Em Vanishing, diz ainda o speaker, os polícias fascistas perseguem o solitário herói. Em Electra pode-se pegar no discurso iniciático do polícia chefe para com os novatos, em que este lhes chama desde comunistas a fascistas ou a porcos e coisas que tais, para se perceber que aquele polícia solitário e também o seu amigo que se mata porque não parece muito mais alegre, podem tanto ser vítimas dos hippies maus como de outros maus quaisquer que gravitem ao seu lado de gravata. Preto e branco estilhaçado, maniqueísmos estilhaçados. Genuíno gesto emancipador. 

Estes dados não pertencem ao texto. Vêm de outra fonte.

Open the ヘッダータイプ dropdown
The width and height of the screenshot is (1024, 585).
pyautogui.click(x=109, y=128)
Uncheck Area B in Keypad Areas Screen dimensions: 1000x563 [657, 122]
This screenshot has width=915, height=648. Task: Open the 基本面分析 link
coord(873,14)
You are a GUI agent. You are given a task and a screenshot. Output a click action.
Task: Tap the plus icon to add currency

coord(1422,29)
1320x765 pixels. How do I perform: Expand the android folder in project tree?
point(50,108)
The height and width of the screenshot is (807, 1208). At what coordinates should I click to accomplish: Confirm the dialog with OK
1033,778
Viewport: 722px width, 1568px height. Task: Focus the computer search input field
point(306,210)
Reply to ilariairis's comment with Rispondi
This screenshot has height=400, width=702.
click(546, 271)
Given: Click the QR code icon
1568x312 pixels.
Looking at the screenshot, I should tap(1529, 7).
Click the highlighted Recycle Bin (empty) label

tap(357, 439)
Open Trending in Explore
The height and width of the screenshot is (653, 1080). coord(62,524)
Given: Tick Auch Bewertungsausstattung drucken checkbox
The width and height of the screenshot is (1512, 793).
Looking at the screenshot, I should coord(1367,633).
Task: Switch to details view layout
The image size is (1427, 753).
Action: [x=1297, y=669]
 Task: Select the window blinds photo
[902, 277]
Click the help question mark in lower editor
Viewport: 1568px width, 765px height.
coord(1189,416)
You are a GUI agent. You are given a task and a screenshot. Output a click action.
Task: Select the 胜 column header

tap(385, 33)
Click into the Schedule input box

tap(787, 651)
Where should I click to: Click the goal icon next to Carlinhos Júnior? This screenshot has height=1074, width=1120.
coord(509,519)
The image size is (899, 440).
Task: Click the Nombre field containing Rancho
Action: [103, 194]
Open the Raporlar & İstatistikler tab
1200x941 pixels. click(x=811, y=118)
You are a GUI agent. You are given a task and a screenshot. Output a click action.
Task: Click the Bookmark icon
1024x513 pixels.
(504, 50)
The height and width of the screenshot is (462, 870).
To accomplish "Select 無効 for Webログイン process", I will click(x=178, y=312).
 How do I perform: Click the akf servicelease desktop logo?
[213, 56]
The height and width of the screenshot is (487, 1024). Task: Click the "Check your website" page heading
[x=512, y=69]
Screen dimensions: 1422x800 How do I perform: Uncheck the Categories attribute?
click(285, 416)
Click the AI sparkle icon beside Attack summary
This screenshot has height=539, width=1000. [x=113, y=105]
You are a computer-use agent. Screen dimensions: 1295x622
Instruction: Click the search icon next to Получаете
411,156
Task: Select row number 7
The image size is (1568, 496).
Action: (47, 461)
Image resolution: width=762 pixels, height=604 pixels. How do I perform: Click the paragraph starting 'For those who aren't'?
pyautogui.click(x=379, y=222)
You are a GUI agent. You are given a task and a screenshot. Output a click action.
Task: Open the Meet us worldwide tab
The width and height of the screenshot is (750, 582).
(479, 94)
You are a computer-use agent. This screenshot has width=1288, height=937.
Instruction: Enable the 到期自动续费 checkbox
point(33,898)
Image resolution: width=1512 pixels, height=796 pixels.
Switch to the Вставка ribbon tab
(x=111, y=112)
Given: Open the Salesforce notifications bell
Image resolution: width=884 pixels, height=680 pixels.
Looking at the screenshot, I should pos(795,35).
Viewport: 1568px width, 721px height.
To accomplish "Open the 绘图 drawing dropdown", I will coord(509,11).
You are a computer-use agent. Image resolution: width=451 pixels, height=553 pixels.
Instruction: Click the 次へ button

Cena final de Electra que fala com a de Vanishing e assim perscruta os podres desta monstruosa sociedade que corrompe o mundo por indiferença, mundo que é belo como belas são as montanhas escarpadas aos ventos e aos pós do Monument Valley, cena final: Robert Blacke não morre com um brutal tiro de caçadeira de um alternativo, morre é de Solidão. De uma indizível solidão, muito muito mas mesmo muito mais mortal do que qualquer arma de morte. Assim como Kowalski se decide entregar no altar de uma humanidade que só o lixou, indo ao encontro de pérfidos monstros metálicos. 

À imensa fragilidade destes frágeis (e extremamente fortes) seres em derrapagem (ou já com aquelas certezas e convencimentos do que não pode ser de outro modo e assim mesmo é sem dúvidas) estruturas e construções formais que assentes em princípios sólidos e claros, e assim muito clássicos e nunca gritados apesar das ousadias, tantas vezes vibram e tremem por essa moral de nunca impôr egos e sim buscar justos caminhos precisamente nos caminhos percorridos, geograficamente e interiormente, sendo certeza bem material e visível essa operação do olhar e do acolhimento e colhimento de uma fria câmara a tão preciosos e raros sentimentos. Em Electra a sequência da perseguição ao grupo motard é perfeitamente funcional e até banal, mas isto e outros despachos servem apenas para franquear vias a desgraças irreparáveis e comoventes. Uma construção que tudo absorve. Sem ilusões. 

E assim...uma singular singeleza. E assim...John Ford e Eastwood. Tão singular que teve de ser apagada. Resíduos ou pedras no sapato que arriscavam revelar a outra face da moeda que se quer sempre escondida – basta ler o supracitado puteiro demagógico de Peter Biskind sobre tal década. 

Na indiferença e imperturbabilidade dos olhares finais de Vanishing e de posteriores rituais funéreos, ou na estrada que distende e dilata e eterniza os tempos em Electra, só se acentua o inescapável: esses pontos perdidos nos cosmos que somos nós. A qualquer momento vencemos montanhas, a qualquer momento trememos. Bem-aventurados os que dispensam as pobres palas dos pobres burros e ousam olhar para os lados.